One complicating factor yesterday was Patriot’s Day, a holiday for some folks in Massachusetts. Most personal service industries add staff during holidays. If a customer came into a restaurant on a weekend or holiday, he or she would not likely have to wait 5 hours for service “because it is a holiday and our waiters and cooks wanted to stay home with their families”.
The most painful knowledge for me was that there was almost surely an ultrasound machine and radiologist waiting idle somewhere in eastern Massachusetts but there is no Web-based system for finding facilities with short waiting times. This is presumably because customers’ time has no value in our health care system, but I reflected that even the Massachusetts Registry of Motor Vehicles took mercy on its victims and posted facility waiting times on the Web starting in the 1990s.
So… by spending a greater percentage of working hours paying for health care than any group of humans in the history of the world we Americans have managed to create an industry that is less customer-friendly than the DMV.
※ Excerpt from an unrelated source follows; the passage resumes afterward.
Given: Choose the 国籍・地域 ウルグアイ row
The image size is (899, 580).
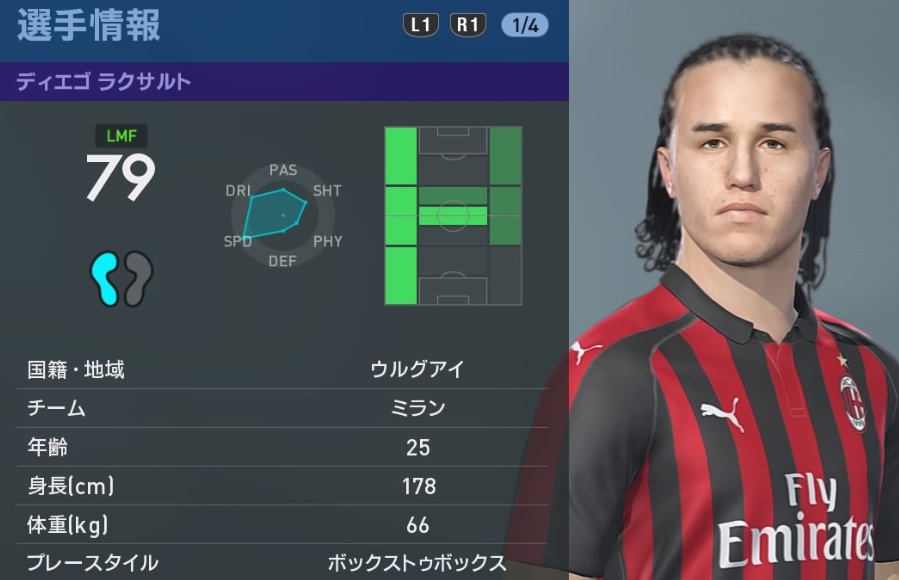Looking at the screenshot, I should tap(284, 369).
One exciting positive: Thanks to the heroic efforts of Barack Obama, a gay couple can pay the same $17,000 per year and wait the same 6 hours for a 20-minute procedure as a straight couple. Egalitarianism seems already to have been implemented at Emerson. I was not asked to explain my sexual orientation (if any) when visiting.
More: my own health care reform plan
[How would this have played out in countries that spend less than our $8500/year per person on health care? She would have gone to a pharmacist rather than a doctor, described her symptoms, and been handed the antibiotic 5 minutes later at a cost of between $5 and $50. Had there been an abscess she would have gone to a doctor a couple of weeks later.]